**EXCERPT**
You said: "unless freedom is taken to mean unrestrained permisson to accumulate excessive wealth."
(1) You split wealth accumulation into "normal" to "excessive".
(2) You advocate for restraints on "excessive".
(3) You don't explain what "excessive" means.
You can define "excessive" as a dollar amount, which is what our government is doing with the $250,000 threshold. I assume this is what you describe as preventing or re-dressing some kind of social imbalance.
But the reason such imbalance exists in the first place has to be some kind of flaw - because wealth accumulation at $100 has the same underlying personal motivation as wealth at $1,000,000. You simply trade a two-bedroom colonial in surburbia for a McMansion, and a Ford for a Ferrari.
Taken to its logical conclusion, your position means that the character of someone who comes to America with "a dollar and a dream" is flawed for wanting to accumulate wealth because sooner or later this will lead to something "excessive".
If it wasn't flawed, why would anyone want to create a social imbalance? If it wasn't based on some kind of flaw, why would wealth accumulation become "excessive"?
August 9, 2009 1:42 PM | Reply | Permalink
And by the way, what kind of freedom is it where its definition is restricted?
Typically, if I do something that violates your freedom, I will face consequences, either criminal or civil. That's the only restriction on freedom that I know - restriction on something I could do that would violate freedom of another.

**SUPPLIED MATERIAL**

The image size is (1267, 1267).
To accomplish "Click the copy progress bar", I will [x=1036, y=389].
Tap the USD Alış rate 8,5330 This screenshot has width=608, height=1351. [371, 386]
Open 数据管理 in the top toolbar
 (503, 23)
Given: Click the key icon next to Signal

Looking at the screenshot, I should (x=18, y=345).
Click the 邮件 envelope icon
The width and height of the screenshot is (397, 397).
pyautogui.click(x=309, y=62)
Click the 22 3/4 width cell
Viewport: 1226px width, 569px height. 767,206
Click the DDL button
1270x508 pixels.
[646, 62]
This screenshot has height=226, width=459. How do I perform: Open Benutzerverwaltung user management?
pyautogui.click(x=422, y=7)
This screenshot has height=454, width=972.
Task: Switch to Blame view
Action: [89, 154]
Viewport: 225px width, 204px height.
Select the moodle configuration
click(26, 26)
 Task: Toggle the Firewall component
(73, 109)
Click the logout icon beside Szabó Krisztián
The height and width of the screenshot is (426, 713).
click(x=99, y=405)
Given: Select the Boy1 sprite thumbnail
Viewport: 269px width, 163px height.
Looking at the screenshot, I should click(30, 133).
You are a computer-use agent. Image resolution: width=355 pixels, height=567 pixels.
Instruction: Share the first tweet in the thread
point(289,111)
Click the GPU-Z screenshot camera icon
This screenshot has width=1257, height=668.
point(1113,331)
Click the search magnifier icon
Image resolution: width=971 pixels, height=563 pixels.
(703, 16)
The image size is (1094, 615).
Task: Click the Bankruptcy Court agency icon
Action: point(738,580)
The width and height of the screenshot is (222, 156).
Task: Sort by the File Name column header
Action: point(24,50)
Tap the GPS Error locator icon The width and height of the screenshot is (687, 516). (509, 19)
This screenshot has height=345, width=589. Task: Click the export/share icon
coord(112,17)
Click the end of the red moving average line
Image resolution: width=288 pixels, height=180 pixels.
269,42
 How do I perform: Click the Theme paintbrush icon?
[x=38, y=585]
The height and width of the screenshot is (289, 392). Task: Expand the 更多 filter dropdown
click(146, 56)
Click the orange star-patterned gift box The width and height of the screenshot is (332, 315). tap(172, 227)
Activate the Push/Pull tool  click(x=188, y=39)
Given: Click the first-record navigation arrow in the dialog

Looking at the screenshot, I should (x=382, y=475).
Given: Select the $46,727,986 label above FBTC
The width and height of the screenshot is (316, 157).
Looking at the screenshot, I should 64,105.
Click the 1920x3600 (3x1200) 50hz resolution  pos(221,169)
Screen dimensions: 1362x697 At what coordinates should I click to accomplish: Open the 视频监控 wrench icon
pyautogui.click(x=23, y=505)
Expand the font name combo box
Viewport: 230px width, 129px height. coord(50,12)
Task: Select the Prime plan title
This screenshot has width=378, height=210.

**STUDY QUESTIONS**
a. In the comment on "excessive" wealth, what dollar threshold is the government said to use?
b. For each statement, say whether it agrees with the comment on "excessive" wealth, and quote the words that decide it.
(i) The person being answered explains what "excessive" means.
(ii) Wealth accumulation at $100 is said to share the same underlying personal motivation as wealth at $1,000,000.
(iii) The commenter knows of no restriction on freedom other than restricting actions that would violate another person's freedom.
You can set the entries aside; nothing here depends on them.

**ANSWERS BELOW**
a. $250,000

b.
(i) No: "You don't explain what "excessive" means."
(ii) Yes: "wealth accumulation at $100 has the same underlying personal motivation as wealth at $1,000,000"
(iii) Yes: "That's the only restriction on freedom that I know - restriction on something I could do that would violate freedom of another."